You can’t blame Jennifer Chong for being a nervous flyer.
Every time she boards a plane, the resident of Melbourne faces the inevitable walk past the cabin’s front row where her husband of more than 20 years, Chong Ling Tan, had been seated on Malaysia Airlines Flight 370.
Twelve months on from arguably the greatest aviation mystery of all time, Chong says those empty seats can still induce panic.
“I start to think that if anything happened, like a hijacking, then he would be the first one who knows because he’s the one nearest to the cockpit,” Chong tells TIME.
Sunday marks one year since MH370 veered off course en route from Kuala Lumpur to Beijing and vanished from radar screens. Planes and ships from seven countries have completed more than 300 sorties over vast tracts of the southern Indian Ocean in search for the errant Boeing 777, but not a single scrap of debris has been recovered.
Now just four boats continue to comb a 23,000-sq.-mi. patch of ocean floor 1,000 miles off the coast of Perth, western Australia. Australian authorities are set to finish trawling the designated search area in May.
During a parliamentary address earlier this week, Australian Prime Minister Tony Abbott acknowledged that officials are beginning to question the value of continuing beyond this point. “I can’t promise that the search will go on at this intensity forever, but we will continue our very best efforts to resolve this mystery and provide some answers,” he said.
But for Chong and hundreds of other distraught relatives, simply giving up translates to abandoning the investigation into how a plane with 239 passengers and crew can simply vanish.
“They’re trying to slowly put the thoughts in the minds of the public and the families, so that they will slowly wind down the search after May because it’s about to money and who’s going to pay,” she says.
Justin Green, a lawyer representing 24 of the victims’ relatives, says the search must continue not just for the families’ sake, but also to improve aviation-safety standards in the future. Green points to the years investigators took to uncover the crucial findings that explained other disasters, such as Air France Flight 447 and TWA 800. “None of the subsequent improvements [to airline safety] would have happened if the countries involved had just given up,” he says.
In late January, Malaysian authorities caught families and aviation experts off guard with a sudden announcement that MH370’s disappearance had been caused by an accident and that no one had survived.
In the absence of facts, myriad theories have surfaced over the past year offering plausible scenarios to explain what transpired. These include that the plane was shot down or driven into the sea by a deranged pilot or passenger. According to experts, no theory can’t be wholly dismissed until concrete evidence proves otherwise.
“With the Malaysian government declaring this an accident, well does that limit or preclude further investigation into these other areas?” asks Mike Daniel, an international aviation-safety consultant based in Singapore. “There’s a difference between an accident investigation as opposed to a criminal investigation.”

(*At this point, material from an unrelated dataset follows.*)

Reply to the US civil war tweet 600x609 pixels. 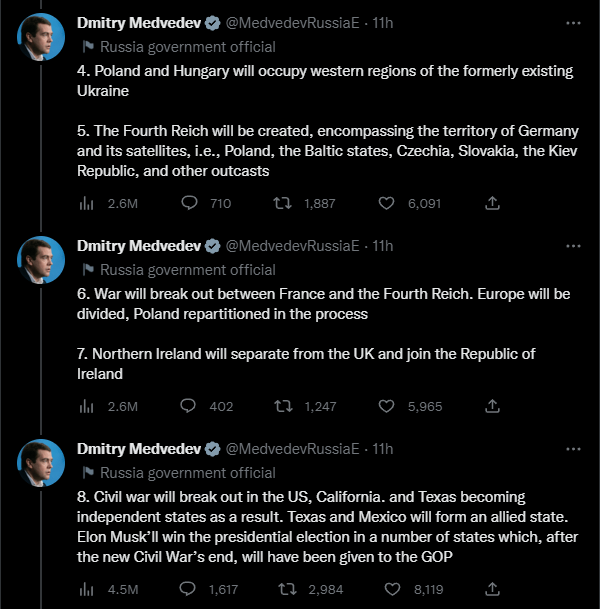point(188,590)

Despite talk of halting the investigation or ratcheting down recovery operations, Australian officials remain upbeat that their current search will yield results. “We are cautiously optimistic we’ll find that aircraft,” Martin Dolan, chief commissioner of the Australian Transport Safety Bureau, told the BBC this week. “We know we will find that aircraft if it’s in the priority search area.”
However, experts remain divided over where to look for the plane. Are the four Australian search vessels mapping large swaths of the Indian Ocean’s floor even scanning the correct hemisphere? Some even suggest the plane headed north towards the Caucuses.
“The fact that nothing has been found by the way of debris suggests to me that they’re looking in the wrong place,” said Jason Middleton, an aviation professor at the University of New South Wales in Sydney.
The current search zone was drawn up in accordance with calculations based on a number of electronic handshakes MH370 made with a satellite during its last hours of flight. But Middleton argues that these assessments are problematic at best.
“These calculations rely on a whole bunch of issues that are not easily verifiable by outside sources,” explains Middleton. “The science is not demonstrably repeatable.”
But without a shred of evidence, crucial questions will remain unanswered. Why were the transponders deliberately turned off? Why did whoever had control repeatedly change course? Why was there no Mayday call? And why have Malaysian authorities been reticent to release the flight’s cargo manifest in its entirety?
In lieu of answers, the public clamors for new technology to track planes wherever they might be, yet there’s little evidence that any advances could have prevented this mystery, given that existing systems were deliberately scuttled in the cockpit. (Pilots need to be able to turn off all onboard electronics in case of fire.)
“I don’t know really what to believe. It’s just so bizarre to me,” says Chong. “One year later and I’m in the same position with no further answers.”
As the anniversary approaches, Chong says she plans to brave another flight from Melbourne, where she moved two years ago, to Kuala Lumpur to gather with other families and call for the continuation of the search. Without answers, she tries to remain hopeful that the plane will one day be recovered, but admits that it’s difficult at times to convince herself that her husband and his fellow passengers will be found.
“I’m still hopeful that they will be able to find the plane,” she says. “But we don’t know when. Maybe in one year, 10 years or 40 years. I’ll be holding out hope until then.”